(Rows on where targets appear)
■ ■ ■

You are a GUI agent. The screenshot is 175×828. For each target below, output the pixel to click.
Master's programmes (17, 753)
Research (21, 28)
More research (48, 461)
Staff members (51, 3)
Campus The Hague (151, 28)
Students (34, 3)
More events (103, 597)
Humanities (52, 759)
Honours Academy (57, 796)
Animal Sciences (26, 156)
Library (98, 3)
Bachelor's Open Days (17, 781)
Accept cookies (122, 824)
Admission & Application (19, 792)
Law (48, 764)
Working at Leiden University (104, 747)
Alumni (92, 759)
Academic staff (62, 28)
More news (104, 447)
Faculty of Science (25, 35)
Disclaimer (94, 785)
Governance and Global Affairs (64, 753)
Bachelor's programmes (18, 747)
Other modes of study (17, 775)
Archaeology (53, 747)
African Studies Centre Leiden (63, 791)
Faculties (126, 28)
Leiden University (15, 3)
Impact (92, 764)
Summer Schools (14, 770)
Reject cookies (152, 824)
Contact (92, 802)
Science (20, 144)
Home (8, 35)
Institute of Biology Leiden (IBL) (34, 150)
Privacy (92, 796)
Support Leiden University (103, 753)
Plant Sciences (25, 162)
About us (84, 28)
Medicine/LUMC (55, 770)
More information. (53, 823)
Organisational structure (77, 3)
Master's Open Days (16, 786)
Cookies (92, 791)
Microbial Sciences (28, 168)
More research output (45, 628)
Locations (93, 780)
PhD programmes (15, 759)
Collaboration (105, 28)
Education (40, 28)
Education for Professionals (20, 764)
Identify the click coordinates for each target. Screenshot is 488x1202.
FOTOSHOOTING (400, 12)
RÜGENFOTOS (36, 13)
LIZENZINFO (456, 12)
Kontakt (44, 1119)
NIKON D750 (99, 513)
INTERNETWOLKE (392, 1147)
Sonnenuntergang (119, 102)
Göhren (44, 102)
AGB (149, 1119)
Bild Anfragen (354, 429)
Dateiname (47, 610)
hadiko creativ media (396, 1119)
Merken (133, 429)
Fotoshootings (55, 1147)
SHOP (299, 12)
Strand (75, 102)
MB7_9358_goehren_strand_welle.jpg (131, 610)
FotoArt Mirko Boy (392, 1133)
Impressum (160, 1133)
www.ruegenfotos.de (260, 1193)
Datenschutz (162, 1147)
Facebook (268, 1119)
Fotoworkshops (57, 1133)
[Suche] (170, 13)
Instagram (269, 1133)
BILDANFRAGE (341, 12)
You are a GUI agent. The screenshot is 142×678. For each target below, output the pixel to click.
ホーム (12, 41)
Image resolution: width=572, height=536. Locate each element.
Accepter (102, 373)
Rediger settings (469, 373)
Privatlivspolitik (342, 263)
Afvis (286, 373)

■ ■ ■

Format the rows above as a JSON list of strings, one string per line, leaving out any blank lines.

[
  "You are a GUI agent. The screenshot is 175×828. For each target below, output the pixel to click.",
  "Master's programmes (17, 753)",
  "Research (21, 28)",
  "More research (48, 461)",
  "Staff members (51, 3)",
  "Campus The Hague (151, 28)",
  "Students (34, 3)",
  "More events (103, 597)",
  "Humanities (52, 759)",
  "Honours Academy (57, 796)",
  "Animal Sciences (26, 156)",
  "Library (98, 3)",
  "Bachelor's Open Days (17, 781)",
  "Accept cookies (122, 824)",
  "Admission & Application (19, 792)",
  "Law (48, 764)",
  "Working at Leiden University (104, 747)",
  "Alumni (92, 759)",
  "Academic staff (62, 28)",
  "More news (104, 447)",
  "Faculty of Science (25, 35)",
  "Disclaimer (94, 785)",
  "Governance and Global Affairs (64, 753)",
  "Bachelor's programmes (18, 747)",
  "Other modes of study (17, 775)",
  "Archaeology (53, 747)",
  "African Studies Centre Leiden (63, 791)",
  "Faculties (126, 28)",
  "Leiden University (15, 3)",
  "Impact (92, 764)",
  "Summer Schools (14, 770)",
  "Reject cookies (152, 824)",
  "Contact (92, 802)",
  "Science (20, 144)",
  "Home (8, 35)",
  "Institute of Biology Leiden (IBL) (34, 150)",
  "Privacy (92, 796)",
  "Support Leiden University (103, 753)",
  "Plant Sciences (25, 162)",
  "About us (84, 28)",
  "Medicine/LUMC (55, 770)",
  "More information. (53, 823)",
  "Organisational structure (77, 3)",
  "Master's Open Days (16, 786)",
  "Cookies (92, 791)",
  "Microbial Sciences (28, 168)",
  "More research output (45, 628)",
  "Locations (93, 780)",
  "PhD programmes (15, 759)",
  "Collaboration (105, 28)",
  "Education (40, 28)",
  "Education for Professionals (20, 764)",
  "Identify the click coordinates for each target. Screenshot is 488x1202.",
  "FOTOSHOOTING (400, 12)",
  "RÜGENFOTOS (36, 13)",
  "LIZENZINFO (456, 12)",
  "Kontakt (44, 1119)",
  "NIKON D750 (99, 513)",
  "INTERNETWOLKE (392, 1147)",
  "Sonnenuntergang (119, 102)",
  "Göhren (44, 102)",
  "AGB (149, 1119)",
  "Bild Anfragen (354, 429)",
  "Dateiname (47, 610)",
  "hadiko creativ media (396, 1119)",
  "Merken (133, 429)",
  "Fotoshootings (55, 1147)",
  "SHOP (299, 12)",
  "Strand (75, 102)",
  "MB7_9358_goehren_strand_welle.jpg (131, 610)",
  "FotoArt Mirko Boy (392, 1133)",
  "Impressum (160, 1133)",
  "www.ruegenfotos.de (260, 1193)",
  "Datenschutz (162, 1147)",
  "Facebook (268, 1119)",
  "Fotoworkshops (57, 1133)",
  "[Suche] (170, 13)",
  "Instagram (269, 1133)",
  "BILDANFRAGE (341, 12)",
  "You are a GUI agent. The screenshot is 142×678. For each target below, output the pixel to click.",
  "ホーム (12, 41)",
  "Image resolution: width=572, height=536. Locate each element.",
  "Accepter (102, 373)",
  "Rediger settings (469, 373)",
  "Privatlivspolitik (342, 263)",
  "Afvis (286, 373)"
]